In fact, the Oscar-winning filmmaker asserted the pop star is the most responsible for unleashing President Trump. Here are the dots he's connecting: NBC was paying Stefani more to join "The Voice" than Trump was getting as the star of "The Apprentice," so Trump staged his Trump Tower campaign announcement to prove to the network that he was worth more.
"He'd been talking about running for president since 1988, but he didn't really want to be president," Moore told THR. "There's no penthouse in the White House. And he doesn't want to live in a black city. He was trying to pit NBC against another network, but it just went off the rails."
Stefani and NBC did yet respond to TooFab's request for comment on this theory.

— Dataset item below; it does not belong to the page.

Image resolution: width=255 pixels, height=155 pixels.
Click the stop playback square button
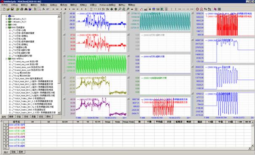(x=65, y=9)
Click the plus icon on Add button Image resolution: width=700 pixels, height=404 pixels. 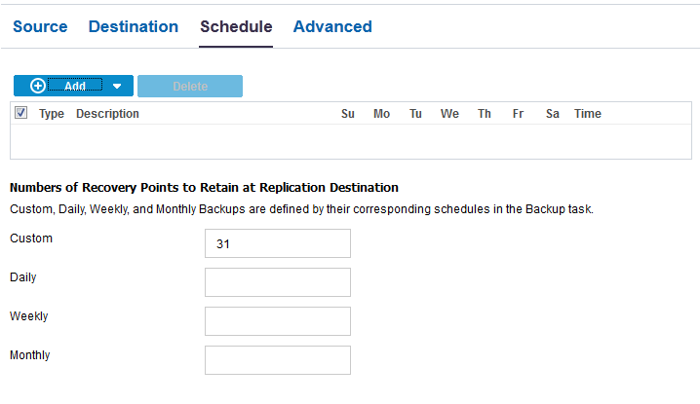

Moore isn't the first person to float the idea that Trump didn't actually want to become president. It was one of many explosive allegations in Michael Wolff's popular book "Fire and Fury: Inside the Trump White House."
According to Wolff, who interviewed key officials from Trump's administration and even sat in on meetings in the White House, the plan all along was to lose, but build a bigger audience in the process, because Trump wanted to launch his own television network. And we all know what happened next.
"Trump is our Frankenstein and we are Dr. Frankenstein," Moore told THR. "We have helped to create a situation that has allowed us to end up with Trump. The dumbing down of our society through the media, the lack of education through poor schools, allows for a dumbed-down electorate, and for him to be able to actually get 63 million votes."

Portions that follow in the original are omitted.